It's a legal battle between the sweet "Sesame Street" stars and the foul-mouthed puppets of the upcoming movie, "The Happytime Murders."
The latter film stars Melissa McCarthy and takes place in a world where humans and puppets co-exist. The film is rated "R" for "pervasive language including sexual references, violent images, and some drug use" according to the Motion Picture Association of America.
"Sesame Street" creators are suing the production company of "The Happytime Murders," called STX, over these four words in the trailer: "No Sesame. All Street."
"When you say, 'No Sesame. All Street.' and it's a movie with puppets, automatically it creates brand confusion," explained legal analyst Areva Martin. "To have a movie that has such profane language and very explicit scenes, it's pretty shocking to think this movie would somehow be related to Sesame Street."

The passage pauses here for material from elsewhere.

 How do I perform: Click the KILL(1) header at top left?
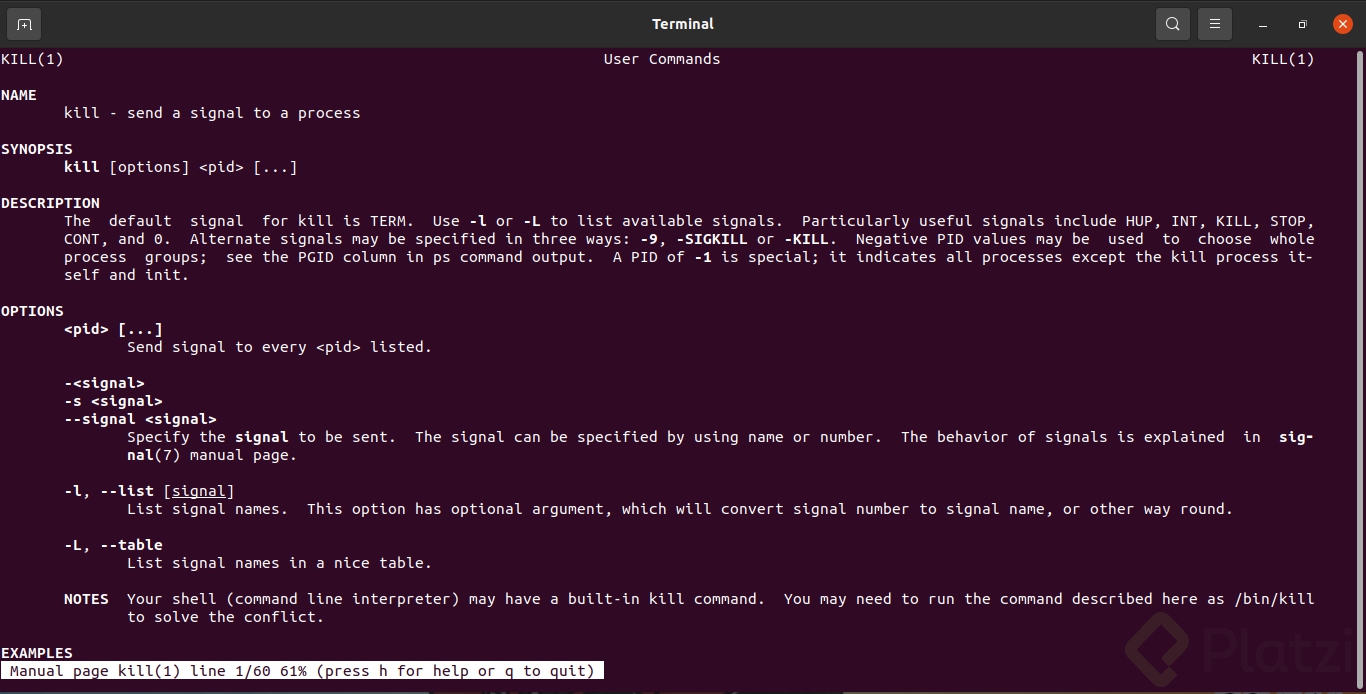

Sesame Workshop, creators of the classic children's show, states that STX "initiated a marketing campaign that seeks to capitalize on the reputation and goodwill of 'Sesame Street' to market their movie."
The film is directed by Brian Henson and executive produced by Lisa Henson - the son and daughter of the late legendary Muppet creator Jim Henson. So far they have not commented.
But STX Films issued a tongue-in-cheek statement from their fictional attorney, Fred Esq., saying "While we're disappointed that 'Sesame Street' does not share in the fun, we are confident in our legal position. We look forward to introducing adult moviegoers to our adorably unapologetic characters this summer."